Seperti biasa, kekasihku memanaskan lawan bicaranya. Dia belajar banyak dari diriku.

Aku tersenyum.

"Kenapa senyum?"

"Kalo mau provokasi yah jangan keliatan jelas gitu dong. Sesama bus gak boleh saling mendahului" Dengan jahil aku mencolek pipinya

"Emang bener kan!" Katanya sambil mendelik dan melempar bantal yang dari tadi dia remas-remas ke arahku. Dia melangkah cepat masuk ke kamarnya.

Intonasinya sudah agak tinggi di kalimat dia yang terakhir, pikirku.

Aku mengetuk pintu kamarnya.

Tidak ada jawaban.

Aku mengetuknya lagi.

"Iya, ada apa?" Tanyanya dengan mata yang melotot.

"Itu gak bener." Aku menarik nafas.

"Terserah!" Hembusan angin yang kuat menerpa wajahku. Pintu dibantingnya dengan kuat . Mimpi apa aku semalam sampe kena bantingan pintu, kataku dalam hati.

 

 

Seminggu berlalu.

Tidak ada obrolan, tidak ada sms.

Belum pernah dia marah selama ini. Biasanya cuma 1-2 hari. Tapi biarlah, kalau pun nanti aku telepon takutnya malah tambah runyam. Seperti biasa, dia akan mau berbicara denganku kalau dia merasa saatnya sudah tepat. Baru saja aku memikirkan dia, handphoneku berbunyi.

"Lagi di mana?" 

Gaya bertanyanya selalu seperti itu. Tidak pernah bertanya apa kabar, karena dia pikir pertanyaan apa kabar adalah basa basi. Dan basa basi itu tidak sopan, katanya suatu hari. Kalau tidak menanyakan lokasiku saat itu, biasanya dia akan menanyakan apa yang aku sedang kerjakan.

"Lagi sama Jenny." Telepon genggamku harus aku kepit di antara pundak dan leherku.

"Jenny siapa?"

Dengan terpaksa aku mesti jelaskan lagi, bahwa Jenny yang aku maksud adalah suster setengah baya yang pernah memberikan aku training beberapa tahun lalu, di saat aku masih kuliah di tingkat satu. Aku yakin aku pernah bercerita mengenai tante Jenny ini, terutama setiap aku bercerita mengenai kegiatanku menjadi volunteer di beberapa tempat. Sepertinya dia lupa atau memang selective hearing, alias mendengarkan apa yang hanya dia mau dengar.

"Aku ke sana" Katanya tiba-tiba.

"Ke sini? Mau ngapain?"

"Liat kamu jadi volunteer. Pengen ngecek bener atau gak. Atau kamu jangan-jangan pacaran sama tante-tante tua."

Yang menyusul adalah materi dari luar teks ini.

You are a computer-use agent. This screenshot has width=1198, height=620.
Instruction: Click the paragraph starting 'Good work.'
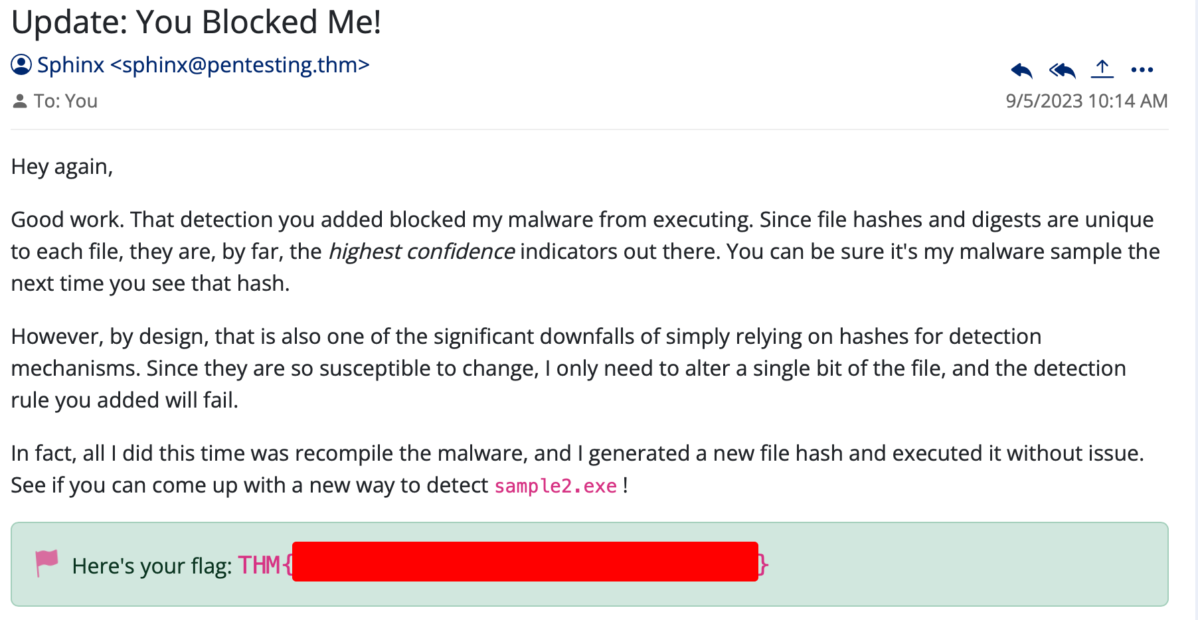coord(586,252)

"Hush! Ngomong kok suka sembarangan"

"Kalo kamu komplen, itu artinya bener!"

Aku menyerah.

 

"Bred, ini ada yang cari kamu" Kata suster kepala tepat di belakangku

Aku menoleh.

Dirinya berdiri tersenyum. Kikuk. Ini kali pertama dia ada di rumah sakit ini. Apalagi bersamaku. Belum pernah kami berada berduaan di sebuah rumah sakit.

 

"Lagi ngapain, lu?"

Tanyanya dengan berbisik dalam bahasa Indonesia yang tidak baik dan tidak benar. Mungkin takut orang-orang sekeliling akan penasaran apa yang kita berdua bicarakan.

Kadang aku berpikir, dia sangat sering membuka percakapan denganku hanya dengan dua pertanyaan itu: Lagi di mana. Lagi ngapain. Setahun pertama aku mengenalnya, aku pikir dia memang orangnya seperti itu. Ceplas-ceplos. Tapi lambat laun aku belajar. Sebenarnya dia orang yang pemalu, dan tidak tahu bagaimana cara yang benar untuk membuka dan mengarahkan sebuah percakapan, sehingga hanya dua kalimat itu yang dia selalu gunakan.

Dan karena terlalu seringnya dia memberikan kedua pertanyaan tersebut, aku jadi belajar bagaimana mesti menjawab keduanya dengan tepat. Kalau ditanya mengenai keberadaanku, aku harus memberikan lokasi yang tepat, tidak boleh salah sedikit pun karena bisa memicu perang dunia ke empat (Kata kekasihku, perang dunia ketiga sudah terjadi antara papa mamanya).

Sedangkan kalau ditanya mengenai apa yang aku sedang kerjakan, aku bisa menjawab apa saja. Jawabanku bisa mulai dari lagi bersiap mau meloncat dari atas gedung pencakar langit, sampai bilang lagi berenang di tengah lautan pasifik, dia tidak akan peduli dengan jawabanku.

"Ini, lagi mau ganti popok si kakek itu." 

Aku menunjuk orang tua yang aku maksud dengan ibu jariku biar tidak agak terlihat bahwa aku sedang membicarakannya.

"Hah, serius?"

Seperti biasa, matanya yang mendelik itu selalu menyapaku setiap aku berbicara dengannya. Sering kali aku menyangka bahwa ada jendela bening tepat di tengah kedua mata tersebut. Terlihat cantik sekali.

"Iya, serius. Tumben kamu serius. Biasanya tiap kali aku jawab pertanyaan kamu 'lagi ngapain', kamu gak pernah peduli sama jawabanku. Memangnya kenapa?"

"Kok mau sih?"

Kakinya melangkah agak menjauhi diriku. Mungkin karena sangsi bahwa aku adalah benar kekasihnya. Atau karena bau rumah sakit yang khas sudah hinggap di pakaianku.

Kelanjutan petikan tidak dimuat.